Specifically, this noteook contains examples of how to use pydub to standardize digital voice audio files with varying metadata

## Installation instructions

For specific Installation and Ffmpeg instructions
[View README](README.md)


## Sample Input Files and Metadata

The files refered to in these examples are sample audio files with varying formats and metadata. Each audio file's metadata is captured in a JSON and CSV file.


### Files In Sample Audio



The following files are example files used to demonstrate the standardization process

In [6]:
flac_mono = '../sample_audio/flac/mono_first_ten_Sample_HV_Clip.flac'
flac_stereo = '../sample_audio/flac/first_ten_Sample_HV_Clip.flac'
mp3_mono = '../sample_audio/mp3/common_voice_en_21635524.mp3'
mp3_stereo = '../sample_audio/mp3/first_ten_Sample_HV_Clip.mp3'
m4a_mono = '../sample_audio/m4a/mono_zoom_audio.m4a'
m4a_stereo = '../sample_audio/m4a/sample_zoom_audio.m4a'
wav_mono = '../sample_audio/wav/mono_first_ten_Sample_HV_Clip.wav'
wav_stereo = '../sample_audio/wav/first_ten_Sample_HV_Clip.wav'

The following files were generated using the write_metadata function, which takes a file and arguments as input and writes this metadata to the files.

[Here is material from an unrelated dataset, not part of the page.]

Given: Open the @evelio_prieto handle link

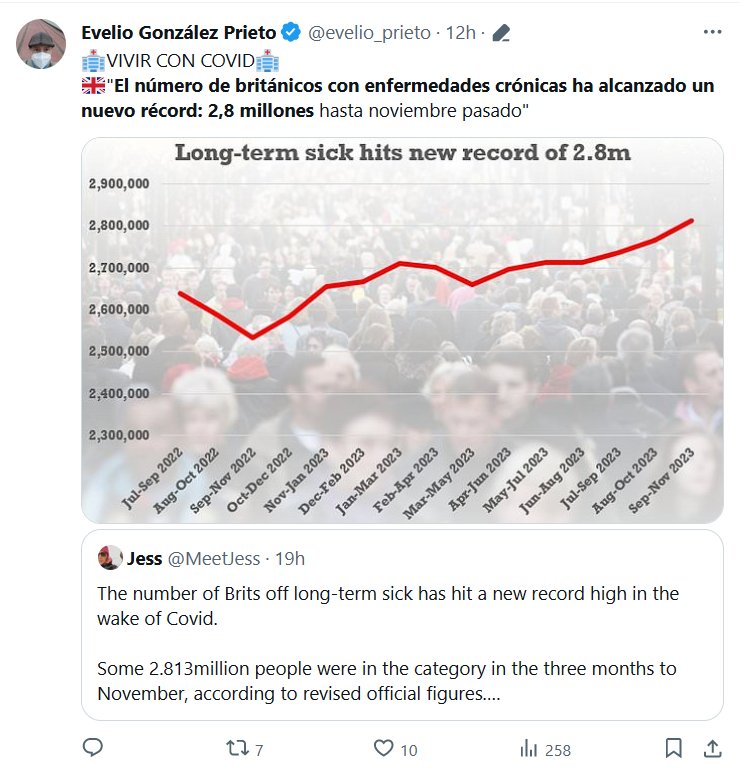Looking at the screenshot, I should pyautogui.click(x=370, y=33).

This outputs JSON and CSV files that capture the metadata for the file specified, appending the FFmpeg command used to create the file and the equivalent pydub command to the end of the JSON.

In [7]:
from metadata import write_metadata

kwargs = {'append_json_dict':{'ffmpeg_command': f"ffmpeg -i '{wav_mono}' -compression_level 5 -af aformat=s16:44100 '{flac_mono}'"}}
write_metadata(flac_mono, **kwargs)
kwargs = {'append_json_dict': {'ffmpeg_command': f"ffmpeg -i '{wav_stereo}' -compression_level 5 -af aformat=s16:44100 '{flac_stereo}'"}}
write_metadata(flac_stereo, **kwargs)
kwargs = {'append_json_dict':{'ffmpeg_command': f"ffmpeg -i '{wav_stereo}' -ar 44100 -ac 2 '{mp3_stereo}'"}}
write_metadata(mp3_stereo, **kwargs)
kwargs = {'append_json_dict':{'ffmpeg_command': f"ffmpeg -i '{m4a_stereo}' -ac 1 '{m4a_mono}'"}}
write_metadata(m4a_mono, **kwargs)
kwargs = {'append_json_dict':{'ffmpeg_command': f"ffmpeg -i '{wav_stereo}' -ar 44100 -ac 1 '{wav_mono}'"}}
write_metadata(wav_mono, **kwargs)


../sample_audio/flac/mono_first_ten_Sample_HV_Clip.json
../sample_audio/flac/mono_first_ten_Sample_HV_Clip.csv
../sample_audio/flac/first_ten_Sample_HV_Clip.json
../sample_audio/flac/first_ten_Sample_HV_Clip.csv
../sample_audio/mp3/first_ten_Sample_HV_Clip.json
../sample_audio/mp3/first_ten_Sample_HV_Clip.csv
../sample_audio/m4a/mono_zoom_audio.json
../sample_audio/m4a/mono_zoom_audio.csv
../sample_audio/wav/mono_first_ten_Sample_HV_Clip.json
../sample_audio/wav/mono_first_ten_Sample_HV_Clip.csv


These are the original audio files:

In [8]:
write_metadata(wav_stereo)
write_metadata(m4a_stereo)
write_metadata(mp3_mono)

../sample_audio/wav/first_ten_Sample_HV_Clip.json
../sample_audio/wav/first_ten_Sample_HV_Clip.csv
../sample_audio/m4a/sample_zoom_audio.json
../sample_audio/m4a/sample_zoom_audio.csv
../sample_audio/mp3/common_voice_en_21635524.json
../sample_audio/mp3/common_voice_en_21635524.csv


## Example: Standardize Audio

In [9]:
from pydub_standardize import standardize

### Convert to 16KHZ wav pcm_s16le

Utilizing the standardize function, which standardizes audio_fp with pydub using the given keyword arguments.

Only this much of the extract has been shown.